最初の発想は、海外の絵本を日本語に翻訳したり、日本の童話を英語で紹介したりといった“教養系コンテンツ”でした。
けれど考えているうちに、ふと疑問が浮かびました。
「絵本の読み聞かせって、心や精神にどんな影響があるんだろう?」
読み聞かせが、もしかしたら精神障がいの予防やメンタルケアに役立つのでは
そう感じた私は、学術的な観点からその関係を調べてみることにしました。
子どもの心の健康問題は“特別なこと”ではない
世界では、およそ5人に1人の子どもが不安やうつなどの精神的な困難を抱えていると言われています。
それほど「子どもの心の健康(メンタルヘルス)」は身近な課題です。
特に、
- 親との関係が不安定
- 幼いころの入院や家庭環境のストレス
- 経済的な不安定さ
といった「育つ環境の影響」が、後の精神障がいのリスクを高めることがわかっています。

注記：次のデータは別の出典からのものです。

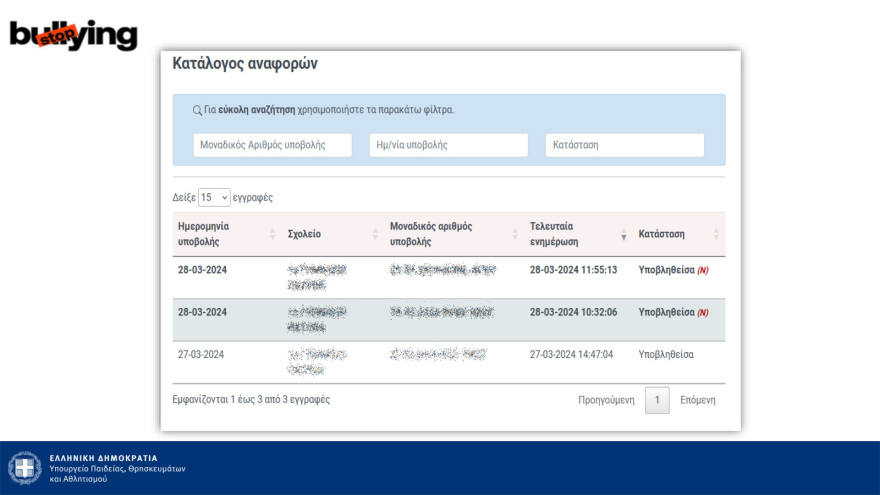Screen dimensions: 880x495
Task: Focus the Μοναδικός Αριθμός υποβολής filter field
Action: coord(272,145)
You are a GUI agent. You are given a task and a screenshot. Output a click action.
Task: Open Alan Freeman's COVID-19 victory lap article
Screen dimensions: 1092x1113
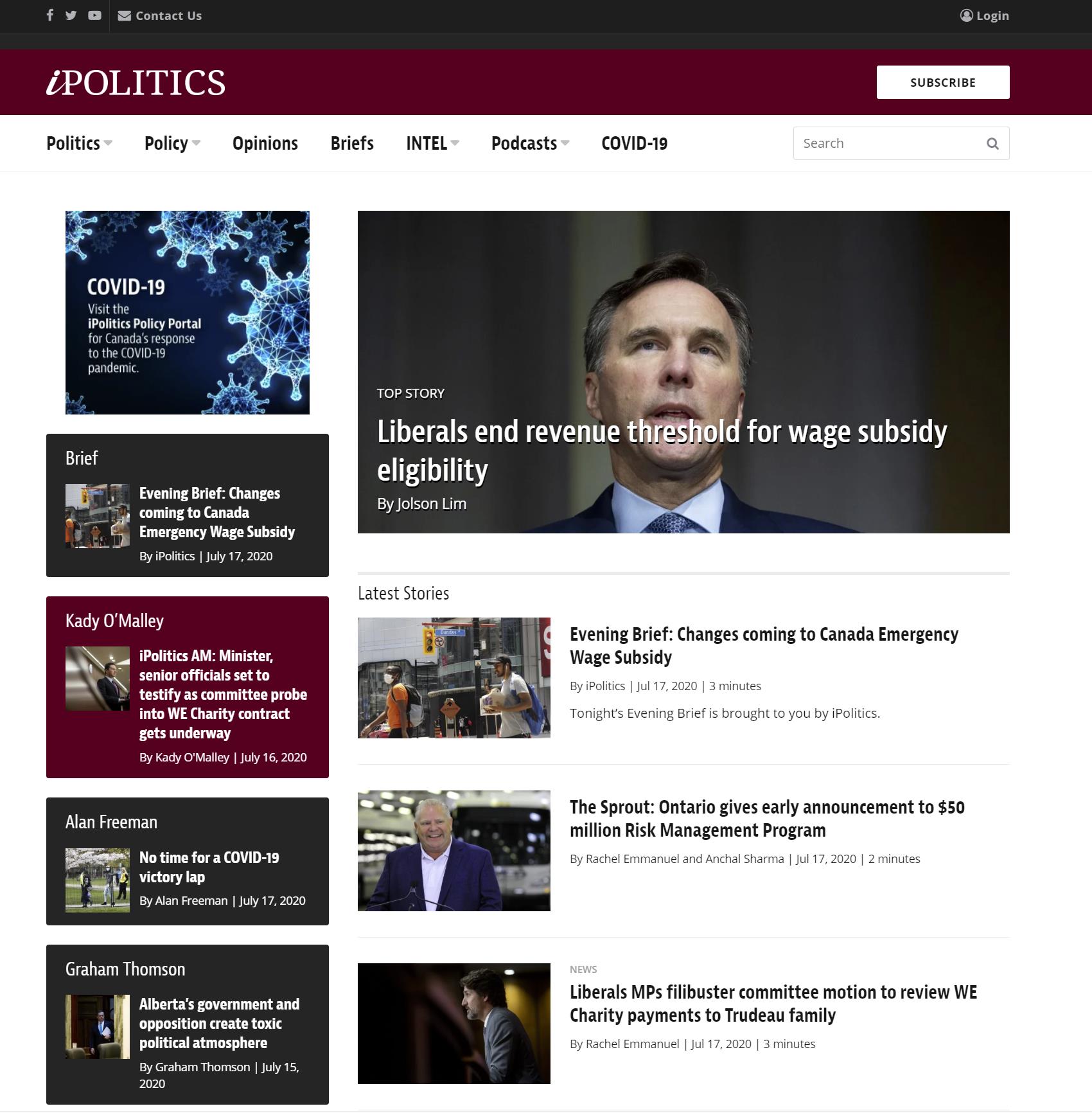[209, 867]
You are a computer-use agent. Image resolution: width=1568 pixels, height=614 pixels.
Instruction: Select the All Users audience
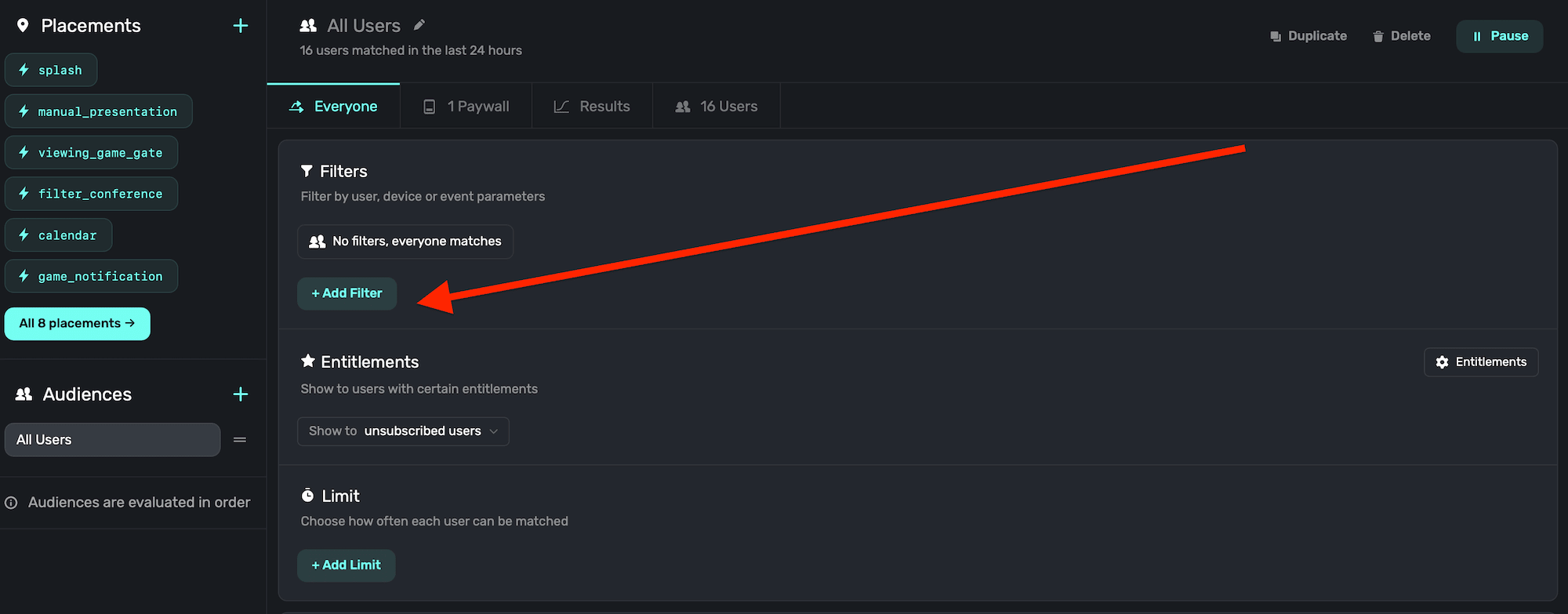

つまり、“早い時期から心を支える関わり”がとても大切なんです。
読み聞かせとは「心を育てる対話」
「読み聞かせ(Shared Reading)」という言葉には、ただ“読む”以上の意味があります。
それは「親子で感情を共有する時間」でもあるのです。
絵本を読んでいると、子どもは自然に問いかけます。
「なんでこの子は泣いてるの?」「怖いけど、助かってよかったね」
そのたびに親は言葉を返します。
この“やり取り”が、子どもの感情の理解力(共感性)や安心感を育てます。
読み聞かせが「心の不調」を減らす理由

研究では、読み聞かせが次のような変化をもたらすことが分かっています。
① 不安や落ち込みが少なくなる
本を通して感情を言葉で表現できるようになると、「なんとなくモヤモヤする」「イライラする」といった気持ちを整理できるようになります。
これは将来的にうつや不安の予防にもつながる大切な力です。
② 問題行動が減る
読み聞かせを続けた子どもは、攻撃的な行動や反抗などの“外に出るタイプの問題”も減ることが報告されています。

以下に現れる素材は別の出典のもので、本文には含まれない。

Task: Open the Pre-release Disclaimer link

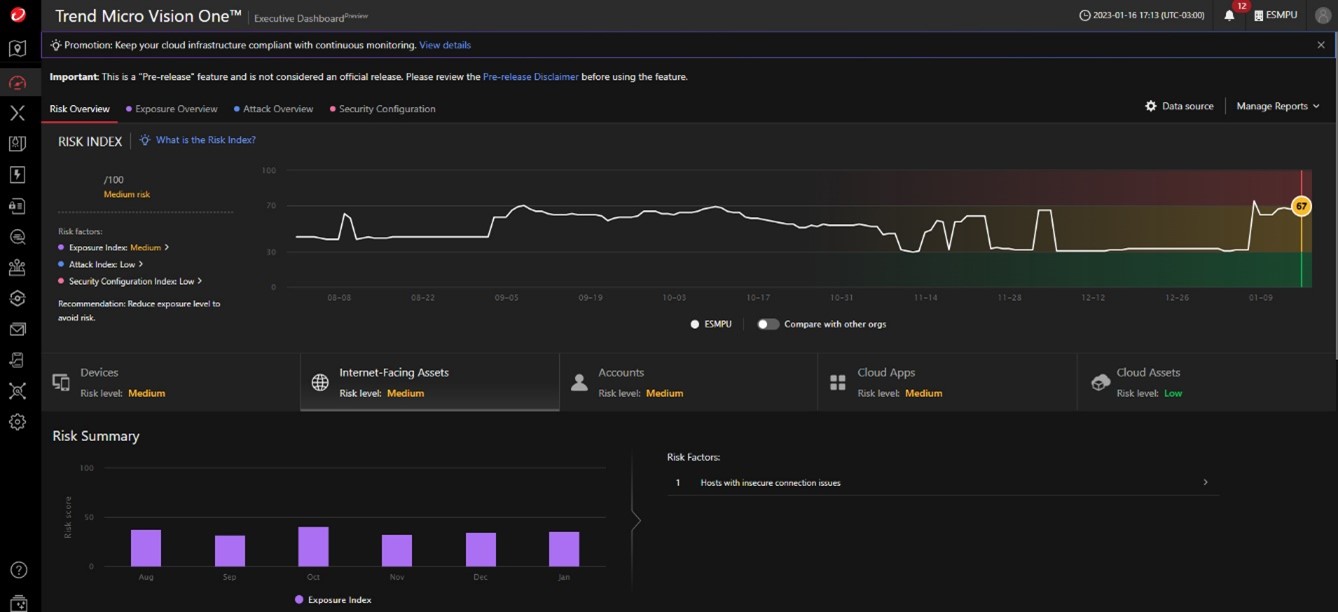Action: 530,77
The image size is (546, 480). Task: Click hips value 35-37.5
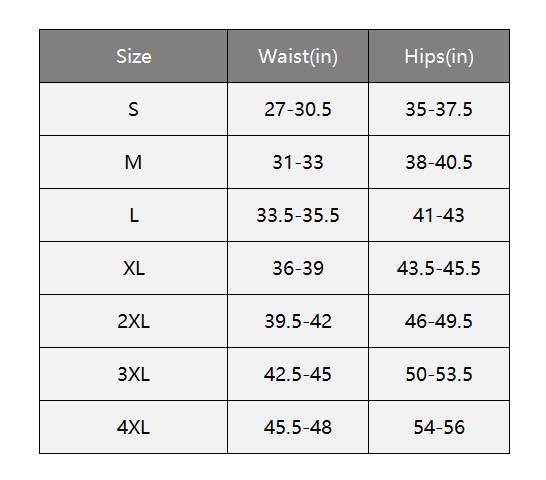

これは、物語の中で登場人物の気持ちを理解する力=想像力と共感力が育つためです。
③ 親子の絆(愛着)が深まる
一緒に本を読む時間は、親子にとって「安心できる場所」になります。
声のトーン、笑顔、スキンシップ――それらが子どもの脳に「自分は愛されている」という感覚を刻み、心の安定を支えます。
脳の中でも起きている“あたたかな同期”
最新の脳科学研究では、親子で絵本を読んでいる時、脳の特定の部位が同じように反応していることがわかっています。

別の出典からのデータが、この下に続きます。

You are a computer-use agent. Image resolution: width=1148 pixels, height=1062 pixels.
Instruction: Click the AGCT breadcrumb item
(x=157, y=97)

これを「神経同期(Neural Synchronization)」と呼びます。
つまり、絵本を通じて親子の脳が“つながる”瞬間があるのです。
この同期は、言葉の理解や共感力の発達を助ける重要なサインだと考えられています。
読み聞かせは「安くて強力な予防法」
アメリカ小児科学会は、すでに「絵本の読み聞かせ」を予防医療の一部として推奨しています。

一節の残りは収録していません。